NAME

Statistics::RankCorrelation - Compute the rank correlation between two vectors

SYNOPSIS

use Statistics::RankCorrelation;

$c = Statistics::RankCorrelation->new(\@u, \@v);

$n = $c->spearman;
$n = $c->csim;

DESCRIPTION

This module computes the rank correlation coefficient between two sample vectors.

Some definitions are always in order:

Statistical rank: The ordinal number of a value's position in a list sorted in a specified order (usually decreasing).

Tied ranks:

PUBLIC METHODS

new VECTOR1, VECTOR2

$c = Statistics::RankCorrelation->new(\@u, \@v);

This method constructs a new Statistics::RankCorrelation object, "co-normalizes" (i.e. pad with trailing zero values) the vectors if they are not the same size, and finds their statistical ranks.

x_data, y_data

$x = $c->x_data;
$y = $c->y_data;

Return the original data samples that were provided to the constructor as array references.

x_rank, y_rank

$x = $c->x_rank;
$y = $c->y_rank;

Return the statistically ranked data samples that were provided to the constructor as array references.

spearman

$n = $c->spearman;

Spearman's rho rank-order correlation is a nonparametric measure of association based on the rank of the data values. The formula is:

    6 * sum( (Ri - Si)^2 )
1 - ----------------------
        N * (N^2 - 1)

Where Ri and Si are the ranks of the values of the two data vectors, and N is the number of samples in the vectors.

The Spearman correlation is a special case of the Pearson product-moment correlation.

csim

$n = $c->csim;

Return the "contour similarity index measure", which is a single dimensional measure of the similarity between two vectors.

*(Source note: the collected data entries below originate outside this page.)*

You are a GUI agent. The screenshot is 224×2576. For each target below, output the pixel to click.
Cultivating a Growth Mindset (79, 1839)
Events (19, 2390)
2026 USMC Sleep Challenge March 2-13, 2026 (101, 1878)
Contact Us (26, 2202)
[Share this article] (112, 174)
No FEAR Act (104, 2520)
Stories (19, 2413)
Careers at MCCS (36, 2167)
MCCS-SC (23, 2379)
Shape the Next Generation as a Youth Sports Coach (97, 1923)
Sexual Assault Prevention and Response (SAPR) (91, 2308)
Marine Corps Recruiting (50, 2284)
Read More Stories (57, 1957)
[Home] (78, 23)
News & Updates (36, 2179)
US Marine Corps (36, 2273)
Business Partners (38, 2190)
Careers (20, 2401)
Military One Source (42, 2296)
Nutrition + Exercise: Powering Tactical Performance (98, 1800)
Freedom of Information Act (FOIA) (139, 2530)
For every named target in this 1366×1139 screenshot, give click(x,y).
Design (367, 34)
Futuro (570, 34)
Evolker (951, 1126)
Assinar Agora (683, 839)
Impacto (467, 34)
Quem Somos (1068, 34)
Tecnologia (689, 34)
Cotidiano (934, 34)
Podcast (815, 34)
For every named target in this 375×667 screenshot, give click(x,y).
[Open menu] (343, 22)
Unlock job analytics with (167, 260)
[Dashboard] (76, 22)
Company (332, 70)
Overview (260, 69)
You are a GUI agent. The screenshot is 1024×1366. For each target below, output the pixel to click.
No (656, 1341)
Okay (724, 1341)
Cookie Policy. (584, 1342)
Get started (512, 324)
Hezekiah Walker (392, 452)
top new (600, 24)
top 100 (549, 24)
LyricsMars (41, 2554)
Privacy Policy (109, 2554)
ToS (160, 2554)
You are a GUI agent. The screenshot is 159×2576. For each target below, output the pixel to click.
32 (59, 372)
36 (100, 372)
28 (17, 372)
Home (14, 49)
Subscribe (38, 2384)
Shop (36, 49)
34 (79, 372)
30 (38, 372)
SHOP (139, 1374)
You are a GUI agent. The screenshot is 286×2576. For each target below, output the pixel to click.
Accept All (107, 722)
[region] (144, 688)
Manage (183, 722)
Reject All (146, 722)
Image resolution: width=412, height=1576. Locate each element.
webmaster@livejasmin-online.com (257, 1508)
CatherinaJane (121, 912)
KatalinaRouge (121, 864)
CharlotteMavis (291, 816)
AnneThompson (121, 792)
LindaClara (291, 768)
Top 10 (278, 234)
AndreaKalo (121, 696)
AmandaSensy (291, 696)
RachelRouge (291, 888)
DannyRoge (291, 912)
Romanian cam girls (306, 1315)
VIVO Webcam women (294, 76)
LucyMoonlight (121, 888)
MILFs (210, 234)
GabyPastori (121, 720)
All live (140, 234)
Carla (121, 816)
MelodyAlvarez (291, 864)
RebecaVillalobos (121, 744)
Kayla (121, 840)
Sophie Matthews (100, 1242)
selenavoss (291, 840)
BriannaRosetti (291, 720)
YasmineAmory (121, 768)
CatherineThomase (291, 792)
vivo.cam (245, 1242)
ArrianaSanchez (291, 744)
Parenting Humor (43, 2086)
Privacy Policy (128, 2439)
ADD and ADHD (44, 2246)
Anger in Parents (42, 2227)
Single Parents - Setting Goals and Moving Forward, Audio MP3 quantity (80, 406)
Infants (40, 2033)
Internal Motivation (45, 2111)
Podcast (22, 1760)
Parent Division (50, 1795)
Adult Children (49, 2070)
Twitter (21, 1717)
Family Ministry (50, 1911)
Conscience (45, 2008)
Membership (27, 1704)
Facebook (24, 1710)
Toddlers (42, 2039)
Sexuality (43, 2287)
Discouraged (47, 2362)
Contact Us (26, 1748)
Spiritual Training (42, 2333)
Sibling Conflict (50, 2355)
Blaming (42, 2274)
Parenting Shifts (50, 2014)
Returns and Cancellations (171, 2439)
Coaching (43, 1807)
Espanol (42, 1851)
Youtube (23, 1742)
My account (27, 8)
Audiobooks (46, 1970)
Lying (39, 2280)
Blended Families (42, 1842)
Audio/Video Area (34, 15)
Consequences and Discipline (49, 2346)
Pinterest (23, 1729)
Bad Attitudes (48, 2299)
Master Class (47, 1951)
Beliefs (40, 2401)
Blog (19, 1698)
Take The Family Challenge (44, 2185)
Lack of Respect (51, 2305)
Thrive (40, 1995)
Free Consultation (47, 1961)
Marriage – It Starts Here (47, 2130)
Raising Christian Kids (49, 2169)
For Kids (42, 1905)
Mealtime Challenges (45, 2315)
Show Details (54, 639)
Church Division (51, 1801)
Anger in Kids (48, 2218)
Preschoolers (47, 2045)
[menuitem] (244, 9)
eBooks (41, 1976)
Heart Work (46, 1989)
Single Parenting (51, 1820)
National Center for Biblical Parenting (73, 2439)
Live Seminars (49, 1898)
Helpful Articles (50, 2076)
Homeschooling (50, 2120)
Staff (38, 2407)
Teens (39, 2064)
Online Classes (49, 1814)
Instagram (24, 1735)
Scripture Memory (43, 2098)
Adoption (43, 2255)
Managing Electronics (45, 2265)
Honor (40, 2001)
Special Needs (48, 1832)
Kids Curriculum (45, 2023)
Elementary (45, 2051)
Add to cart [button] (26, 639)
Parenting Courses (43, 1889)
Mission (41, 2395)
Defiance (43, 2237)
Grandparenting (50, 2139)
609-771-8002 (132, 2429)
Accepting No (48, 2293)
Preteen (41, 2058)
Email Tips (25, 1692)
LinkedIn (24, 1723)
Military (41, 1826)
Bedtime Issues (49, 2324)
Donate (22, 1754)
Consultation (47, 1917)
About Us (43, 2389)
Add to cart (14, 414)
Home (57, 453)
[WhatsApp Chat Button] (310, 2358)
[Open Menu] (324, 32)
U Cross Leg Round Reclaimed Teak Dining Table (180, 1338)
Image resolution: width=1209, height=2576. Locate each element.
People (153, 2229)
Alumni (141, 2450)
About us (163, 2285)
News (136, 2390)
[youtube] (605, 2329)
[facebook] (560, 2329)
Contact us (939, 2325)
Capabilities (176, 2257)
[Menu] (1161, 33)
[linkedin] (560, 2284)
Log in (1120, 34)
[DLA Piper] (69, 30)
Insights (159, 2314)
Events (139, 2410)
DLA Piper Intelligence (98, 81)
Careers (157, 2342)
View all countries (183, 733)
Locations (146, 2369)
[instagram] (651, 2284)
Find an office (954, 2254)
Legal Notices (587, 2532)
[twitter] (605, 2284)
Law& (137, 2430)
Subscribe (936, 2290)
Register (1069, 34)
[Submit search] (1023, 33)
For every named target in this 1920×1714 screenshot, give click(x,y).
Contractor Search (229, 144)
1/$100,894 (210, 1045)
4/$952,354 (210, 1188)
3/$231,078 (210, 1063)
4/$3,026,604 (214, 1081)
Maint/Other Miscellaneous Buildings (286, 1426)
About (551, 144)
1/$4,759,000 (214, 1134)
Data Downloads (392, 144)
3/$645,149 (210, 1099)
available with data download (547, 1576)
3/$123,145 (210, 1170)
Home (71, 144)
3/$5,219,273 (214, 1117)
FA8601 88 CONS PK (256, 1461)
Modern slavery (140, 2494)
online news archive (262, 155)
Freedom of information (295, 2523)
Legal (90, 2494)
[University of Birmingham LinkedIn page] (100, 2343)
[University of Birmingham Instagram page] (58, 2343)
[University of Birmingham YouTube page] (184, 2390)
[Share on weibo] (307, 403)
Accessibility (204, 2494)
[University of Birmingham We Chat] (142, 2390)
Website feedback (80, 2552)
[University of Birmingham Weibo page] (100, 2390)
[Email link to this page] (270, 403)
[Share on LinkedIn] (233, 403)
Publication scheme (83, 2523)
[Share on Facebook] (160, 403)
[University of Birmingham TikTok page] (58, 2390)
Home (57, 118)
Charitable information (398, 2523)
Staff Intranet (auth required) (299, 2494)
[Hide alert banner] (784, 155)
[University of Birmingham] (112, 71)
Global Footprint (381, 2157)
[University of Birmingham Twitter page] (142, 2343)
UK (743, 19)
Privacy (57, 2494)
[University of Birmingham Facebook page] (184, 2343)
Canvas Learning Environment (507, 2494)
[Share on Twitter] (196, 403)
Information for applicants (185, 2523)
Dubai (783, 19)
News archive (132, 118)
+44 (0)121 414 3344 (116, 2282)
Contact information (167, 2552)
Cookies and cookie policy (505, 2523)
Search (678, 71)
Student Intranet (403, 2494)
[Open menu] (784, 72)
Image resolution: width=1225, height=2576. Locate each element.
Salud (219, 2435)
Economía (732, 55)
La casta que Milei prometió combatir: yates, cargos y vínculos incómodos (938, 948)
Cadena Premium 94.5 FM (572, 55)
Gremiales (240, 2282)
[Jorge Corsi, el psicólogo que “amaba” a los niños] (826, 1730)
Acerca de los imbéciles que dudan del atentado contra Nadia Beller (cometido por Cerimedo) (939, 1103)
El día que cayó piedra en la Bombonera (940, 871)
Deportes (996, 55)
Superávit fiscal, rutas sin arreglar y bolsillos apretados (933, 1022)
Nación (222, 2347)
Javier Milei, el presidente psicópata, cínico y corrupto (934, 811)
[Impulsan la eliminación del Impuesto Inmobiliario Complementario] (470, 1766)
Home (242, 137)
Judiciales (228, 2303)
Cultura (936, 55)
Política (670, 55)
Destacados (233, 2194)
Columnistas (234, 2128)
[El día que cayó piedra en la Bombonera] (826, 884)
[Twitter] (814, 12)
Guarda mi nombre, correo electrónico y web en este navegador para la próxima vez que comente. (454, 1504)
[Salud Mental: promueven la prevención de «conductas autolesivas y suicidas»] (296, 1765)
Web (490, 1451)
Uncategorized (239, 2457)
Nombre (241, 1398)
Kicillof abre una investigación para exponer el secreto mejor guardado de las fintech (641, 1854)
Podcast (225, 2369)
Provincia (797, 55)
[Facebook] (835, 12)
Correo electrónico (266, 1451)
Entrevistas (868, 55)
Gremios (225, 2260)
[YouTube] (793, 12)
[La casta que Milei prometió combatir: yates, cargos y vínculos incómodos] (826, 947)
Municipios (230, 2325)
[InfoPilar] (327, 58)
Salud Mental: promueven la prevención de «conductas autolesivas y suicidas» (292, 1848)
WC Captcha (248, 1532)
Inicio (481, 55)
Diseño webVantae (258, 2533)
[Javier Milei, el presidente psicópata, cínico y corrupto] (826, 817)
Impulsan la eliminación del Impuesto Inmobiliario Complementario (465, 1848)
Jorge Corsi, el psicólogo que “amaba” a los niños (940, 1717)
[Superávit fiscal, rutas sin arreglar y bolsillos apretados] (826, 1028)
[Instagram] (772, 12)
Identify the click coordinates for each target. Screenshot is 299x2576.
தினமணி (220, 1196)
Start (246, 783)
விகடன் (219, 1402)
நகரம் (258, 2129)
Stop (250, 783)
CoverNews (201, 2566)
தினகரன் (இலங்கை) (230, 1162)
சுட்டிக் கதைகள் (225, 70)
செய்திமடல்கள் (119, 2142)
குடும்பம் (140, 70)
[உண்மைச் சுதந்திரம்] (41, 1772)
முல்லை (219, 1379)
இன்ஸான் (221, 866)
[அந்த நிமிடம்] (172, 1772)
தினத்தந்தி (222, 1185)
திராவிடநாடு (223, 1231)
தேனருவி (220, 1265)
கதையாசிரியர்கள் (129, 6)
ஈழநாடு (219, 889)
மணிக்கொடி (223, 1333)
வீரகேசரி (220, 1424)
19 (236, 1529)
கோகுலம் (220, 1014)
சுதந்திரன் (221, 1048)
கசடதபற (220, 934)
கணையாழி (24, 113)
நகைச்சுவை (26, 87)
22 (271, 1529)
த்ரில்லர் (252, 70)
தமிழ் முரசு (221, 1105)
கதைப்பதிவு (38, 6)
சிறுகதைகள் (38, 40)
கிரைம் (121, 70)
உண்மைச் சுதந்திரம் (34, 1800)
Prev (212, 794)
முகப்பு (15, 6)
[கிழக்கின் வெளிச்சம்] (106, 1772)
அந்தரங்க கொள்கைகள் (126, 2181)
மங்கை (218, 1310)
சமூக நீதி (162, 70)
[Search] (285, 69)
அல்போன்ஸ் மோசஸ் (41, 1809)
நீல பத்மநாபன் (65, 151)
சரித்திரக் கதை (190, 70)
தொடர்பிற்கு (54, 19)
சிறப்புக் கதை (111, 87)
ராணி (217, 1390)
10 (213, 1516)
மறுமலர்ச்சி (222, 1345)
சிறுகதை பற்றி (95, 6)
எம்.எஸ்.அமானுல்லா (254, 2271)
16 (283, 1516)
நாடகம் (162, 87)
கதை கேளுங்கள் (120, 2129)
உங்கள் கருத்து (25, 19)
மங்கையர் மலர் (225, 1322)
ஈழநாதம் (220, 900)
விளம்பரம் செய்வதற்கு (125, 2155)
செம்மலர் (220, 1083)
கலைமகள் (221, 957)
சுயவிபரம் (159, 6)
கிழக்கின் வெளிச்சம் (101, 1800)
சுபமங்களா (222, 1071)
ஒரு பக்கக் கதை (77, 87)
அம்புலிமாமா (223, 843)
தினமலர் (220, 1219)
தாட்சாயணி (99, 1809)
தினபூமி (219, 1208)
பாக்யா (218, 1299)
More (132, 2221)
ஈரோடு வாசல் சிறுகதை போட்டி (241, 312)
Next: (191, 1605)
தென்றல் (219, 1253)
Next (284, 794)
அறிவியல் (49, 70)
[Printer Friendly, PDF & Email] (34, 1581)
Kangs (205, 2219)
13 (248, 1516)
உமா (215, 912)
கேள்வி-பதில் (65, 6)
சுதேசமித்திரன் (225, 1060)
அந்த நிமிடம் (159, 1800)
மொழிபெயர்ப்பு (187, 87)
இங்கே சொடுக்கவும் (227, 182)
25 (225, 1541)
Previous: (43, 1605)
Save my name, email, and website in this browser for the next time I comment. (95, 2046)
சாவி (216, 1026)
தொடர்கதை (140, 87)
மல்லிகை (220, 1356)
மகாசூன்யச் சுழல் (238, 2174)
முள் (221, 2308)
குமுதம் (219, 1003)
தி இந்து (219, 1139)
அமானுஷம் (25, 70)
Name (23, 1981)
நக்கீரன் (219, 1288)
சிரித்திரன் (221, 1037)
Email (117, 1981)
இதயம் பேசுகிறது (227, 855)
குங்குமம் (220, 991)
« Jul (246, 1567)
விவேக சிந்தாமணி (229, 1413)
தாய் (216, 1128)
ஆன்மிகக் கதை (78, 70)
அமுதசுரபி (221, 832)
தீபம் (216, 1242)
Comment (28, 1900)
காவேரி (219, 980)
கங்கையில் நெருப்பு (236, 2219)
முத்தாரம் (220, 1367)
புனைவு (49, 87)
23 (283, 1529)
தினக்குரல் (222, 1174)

This returns a measure in the range [-1..1] and is computed using matrices of binary data representing "higher or lower" values in the original vectors.

Please consult the csim item under the SEE ALSO section.

PRIVATE FUNCTIONS

_rank

$u_ranks = _rank(\@u);

Return an array reference of the ordinal ranks of the given data.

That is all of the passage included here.